_What is needed:_
Find the line in the entries below that contains "HTML (60, 872)". Repeat it exactly, and every line after it through the line that contains "Daten/Grafiken (895, 1666)".

[[ Data to use open ]]

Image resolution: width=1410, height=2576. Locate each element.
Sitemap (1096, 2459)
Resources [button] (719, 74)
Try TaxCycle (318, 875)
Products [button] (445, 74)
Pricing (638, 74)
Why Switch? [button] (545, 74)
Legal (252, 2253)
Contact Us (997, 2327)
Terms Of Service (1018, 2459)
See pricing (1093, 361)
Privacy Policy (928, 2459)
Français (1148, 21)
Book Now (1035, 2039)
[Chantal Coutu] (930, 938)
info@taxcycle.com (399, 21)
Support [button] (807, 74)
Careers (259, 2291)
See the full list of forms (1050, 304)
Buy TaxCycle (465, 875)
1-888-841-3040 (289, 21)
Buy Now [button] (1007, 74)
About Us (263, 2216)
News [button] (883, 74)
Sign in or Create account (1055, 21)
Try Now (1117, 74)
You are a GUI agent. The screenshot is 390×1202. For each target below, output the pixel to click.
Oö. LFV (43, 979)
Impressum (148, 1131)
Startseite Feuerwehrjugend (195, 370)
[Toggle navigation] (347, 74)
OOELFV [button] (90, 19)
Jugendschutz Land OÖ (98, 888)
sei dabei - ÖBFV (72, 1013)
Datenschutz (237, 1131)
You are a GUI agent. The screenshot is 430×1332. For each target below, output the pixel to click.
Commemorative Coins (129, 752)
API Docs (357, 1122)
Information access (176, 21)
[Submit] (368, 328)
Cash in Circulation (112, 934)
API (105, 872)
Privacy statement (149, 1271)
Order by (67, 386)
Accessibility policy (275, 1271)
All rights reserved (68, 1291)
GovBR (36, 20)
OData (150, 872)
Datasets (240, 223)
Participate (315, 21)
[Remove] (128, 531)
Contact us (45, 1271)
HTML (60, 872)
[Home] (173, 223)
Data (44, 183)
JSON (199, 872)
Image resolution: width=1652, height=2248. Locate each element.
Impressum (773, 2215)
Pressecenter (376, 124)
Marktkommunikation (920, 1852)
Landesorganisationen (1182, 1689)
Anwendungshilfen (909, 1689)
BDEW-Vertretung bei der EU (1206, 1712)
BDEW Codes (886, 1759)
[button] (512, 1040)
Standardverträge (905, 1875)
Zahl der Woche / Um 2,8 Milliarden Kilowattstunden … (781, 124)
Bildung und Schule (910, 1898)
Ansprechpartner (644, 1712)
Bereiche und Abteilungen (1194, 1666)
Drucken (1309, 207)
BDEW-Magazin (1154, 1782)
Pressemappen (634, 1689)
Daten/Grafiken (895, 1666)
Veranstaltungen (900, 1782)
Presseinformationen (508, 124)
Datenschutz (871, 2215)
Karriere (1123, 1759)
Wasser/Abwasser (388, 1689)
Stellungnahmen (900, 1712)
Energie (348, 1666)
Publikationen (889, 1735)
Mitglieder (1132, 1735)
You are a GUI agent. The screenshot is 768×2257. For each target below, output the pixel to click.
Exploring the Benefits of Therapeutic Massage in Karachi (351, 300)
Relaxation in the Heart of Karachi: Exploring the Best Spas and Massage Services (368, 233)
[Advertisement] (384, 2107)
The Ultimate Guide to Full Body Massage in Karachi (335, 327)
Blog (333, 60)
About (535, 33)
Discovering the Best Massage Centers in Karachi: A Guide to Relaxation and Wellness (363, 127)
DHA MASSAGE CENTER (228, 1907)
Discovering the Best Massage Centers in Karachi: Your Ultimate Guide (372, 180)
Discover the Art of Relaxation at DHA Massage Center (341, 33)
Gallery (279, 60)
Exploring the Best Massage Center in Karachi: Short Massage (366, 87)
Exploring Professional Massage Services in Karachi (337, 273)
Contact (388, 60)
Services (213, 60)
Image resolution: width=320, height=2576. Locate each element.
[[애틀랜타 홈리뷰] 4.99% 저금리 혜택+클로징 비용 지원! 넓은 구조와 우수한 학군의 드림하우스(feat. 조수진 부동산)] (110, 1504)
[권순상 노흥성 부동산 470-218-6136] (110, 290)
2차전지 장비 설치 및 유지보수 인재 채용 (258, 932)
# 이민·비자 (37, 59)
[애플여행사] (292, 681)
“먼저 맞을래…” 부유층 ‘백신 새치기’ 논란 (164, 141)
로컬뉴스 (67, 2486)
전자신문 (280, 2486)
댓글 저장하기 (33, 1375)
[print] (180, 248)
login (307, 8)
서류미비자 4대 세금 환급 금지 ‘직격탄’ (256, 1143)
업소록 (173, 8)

[[ Data to use closed ]]

_Answer area:_
HTML (60, 872)
[Home] (173, 223)
Data (44, 183)
JSON (199, 872)
Image resolution: width=1652, height=2248. Locate each element.
Impressum (773, 2215)
Pressecenter (376, 124)
Marktkommunikation (920, 1852)
Landesorganisationen (1182, 1689)
Anwendungshilfen (909, 1689)
BDEW-Vertretung bei der EU (1206, 1712)
BDEW Codes (886, 1759)
[button] (512, 1040)
Standardverträge (905, 1875)
Zahl der Woche / Um 2,8 Milliarden Kilowattstunden … (781, 124)
Bildung und Schule (910, 1898)
Ansprechpartner (644, 1712)
Bereiche und Abteilungen (1194, 1666)
Drucken (1309, 207)
BDEW-Magazin (1154, 1782)
Pressemappen (634, 1689)
Daten/Grafiken (895, 1666)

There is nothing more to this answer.